Records shown →
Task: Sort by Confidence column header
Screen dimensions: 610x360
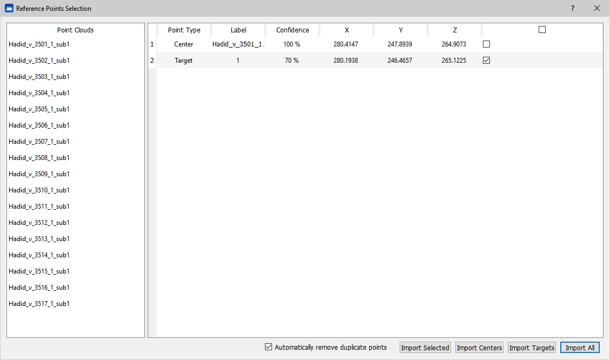Action: (x=293, y=30)
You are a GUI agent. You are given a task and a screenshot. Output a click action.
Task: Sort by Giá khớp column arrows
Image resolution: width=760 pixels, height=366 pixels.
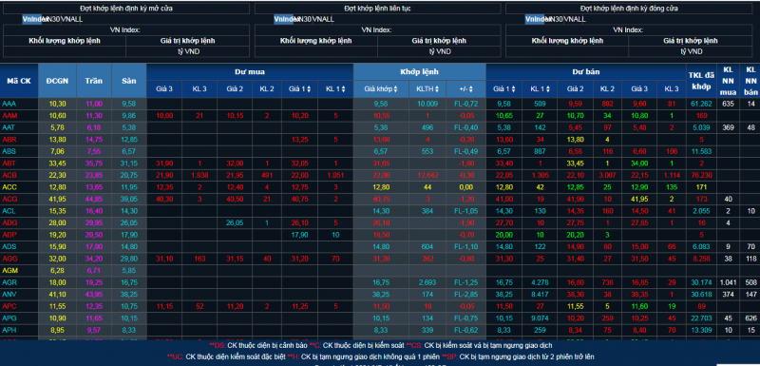396,89
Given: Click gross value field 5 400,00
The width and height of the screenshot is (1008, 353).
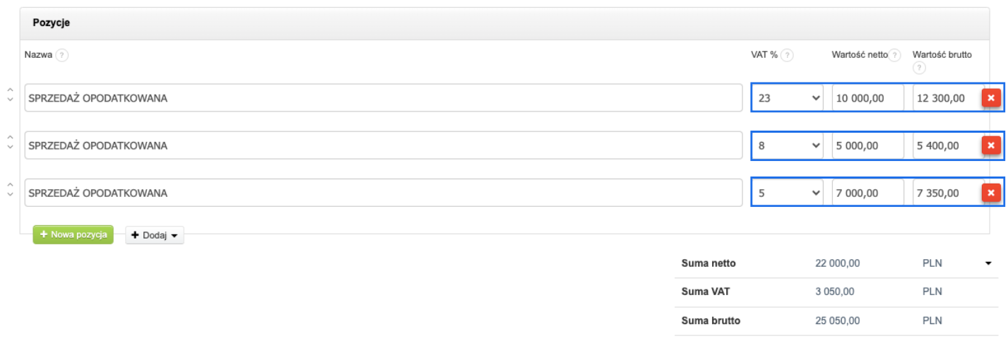Looking at the screenshot, I should click(x=945, y=145).
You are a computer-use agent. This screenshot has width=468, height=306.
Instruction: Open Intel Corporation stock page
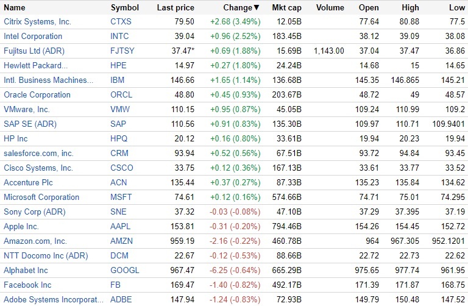click(x=33, y=36)
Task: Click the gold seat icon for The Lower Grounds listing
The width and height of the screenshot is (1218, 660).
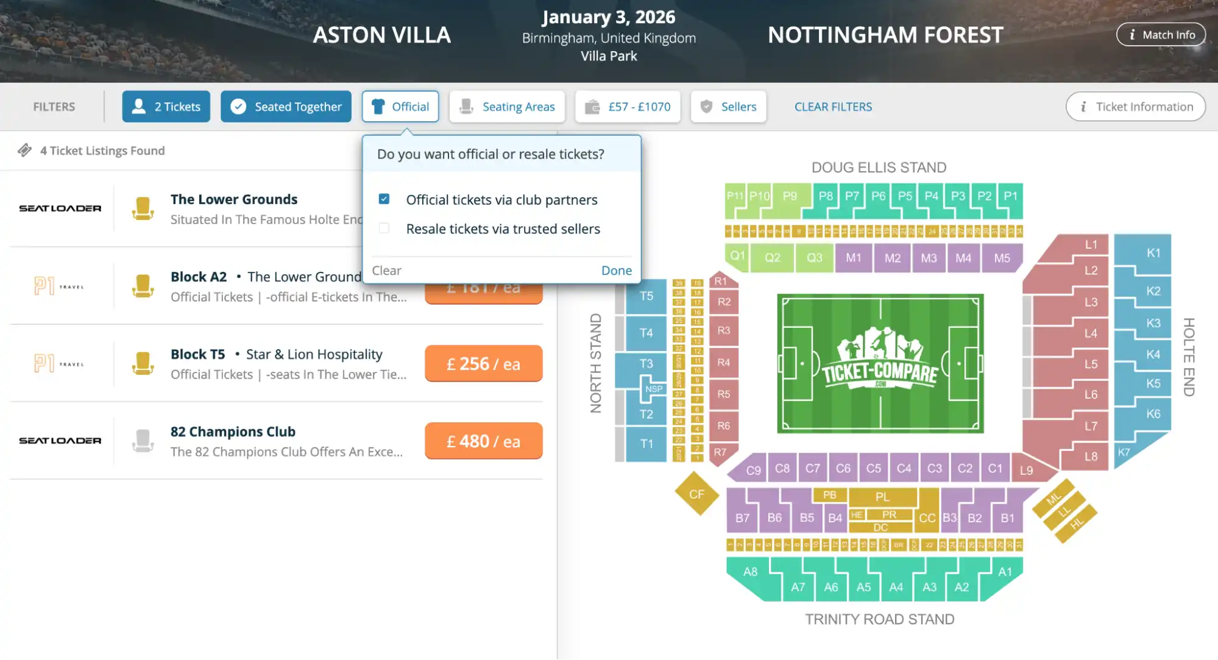Action: click(144, 208)
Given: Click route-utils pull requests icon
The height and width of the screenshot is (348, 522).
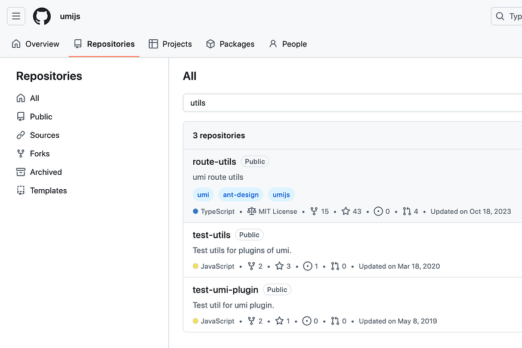Looking at the screenshot, I should pos(407,211).
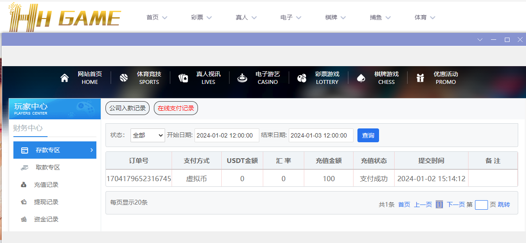Click the home icon beside 网站首页
The image size is (526, 243).
(x=64, y=78)
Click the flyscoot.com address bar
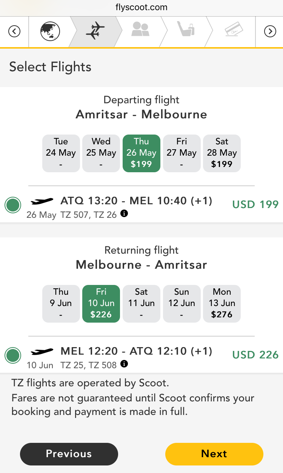This screenshot has height=473, width=283. click(x=142, y=8)
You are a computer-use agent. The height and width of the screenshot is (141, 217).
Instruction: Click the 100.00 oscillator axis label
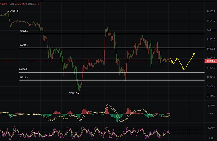point(211,128)
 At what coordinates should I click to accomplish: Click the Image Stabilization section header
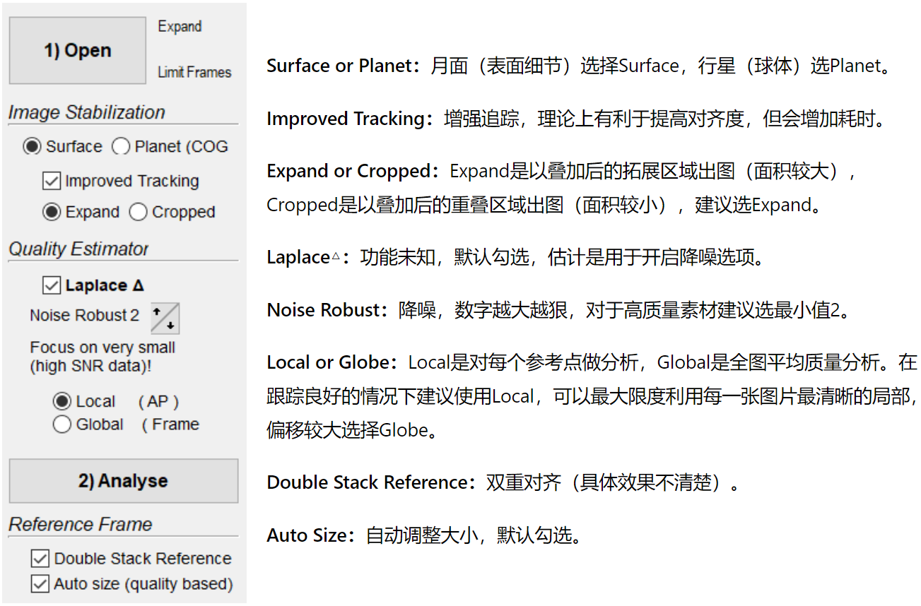coord(87,112)
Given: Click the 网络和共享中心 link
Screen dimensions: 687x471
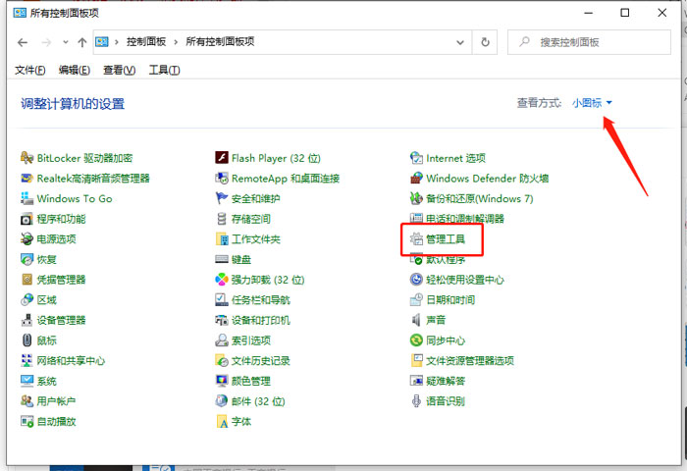Looking at the screenshot, I should click(71, 360).
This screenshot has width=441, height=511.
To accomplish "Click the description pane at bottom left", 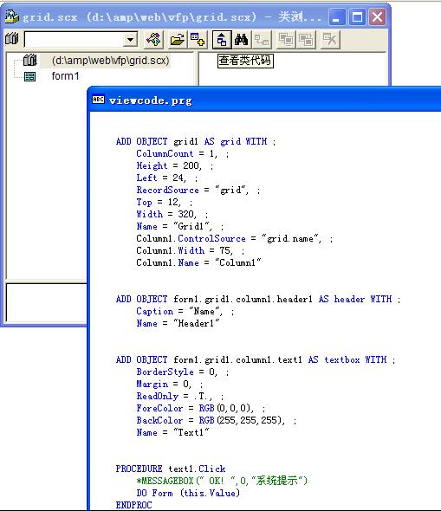I will [x=46, y=302].
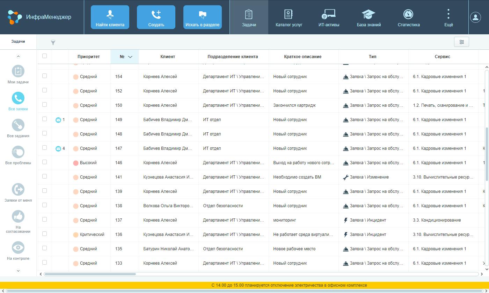Open the Ещё menu
Screen dimensions: 489x293
pyautogui.click(x=448, y=17)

What the task requires →
Only the lines above from the one with "Image resolution: width=760" to the one with "Given: Click route-utils pull requests icon" should be printed, both included and exactly as written; no picture belongs in the copy.

Solved problem →
Image resolution: width=760 pixels, height=366 pixels.
396,89
Given: Click gross value field 5 400,00
The width and height of the screenshot is (1008, 353).
Looking at the screenshot, I should click(x=945, y=145).
You are a computer-use agent. This screenshot has width=468, height=306.
Instruction: Open Intel Corporation stock page
click(x=33, y=36)
Task: Click the gold seat icon for The Lower Grounds listing
The width and height of the screenshot is (1218, 660).
Action: click(144, 208)
Given: Click route-utils pull requests icon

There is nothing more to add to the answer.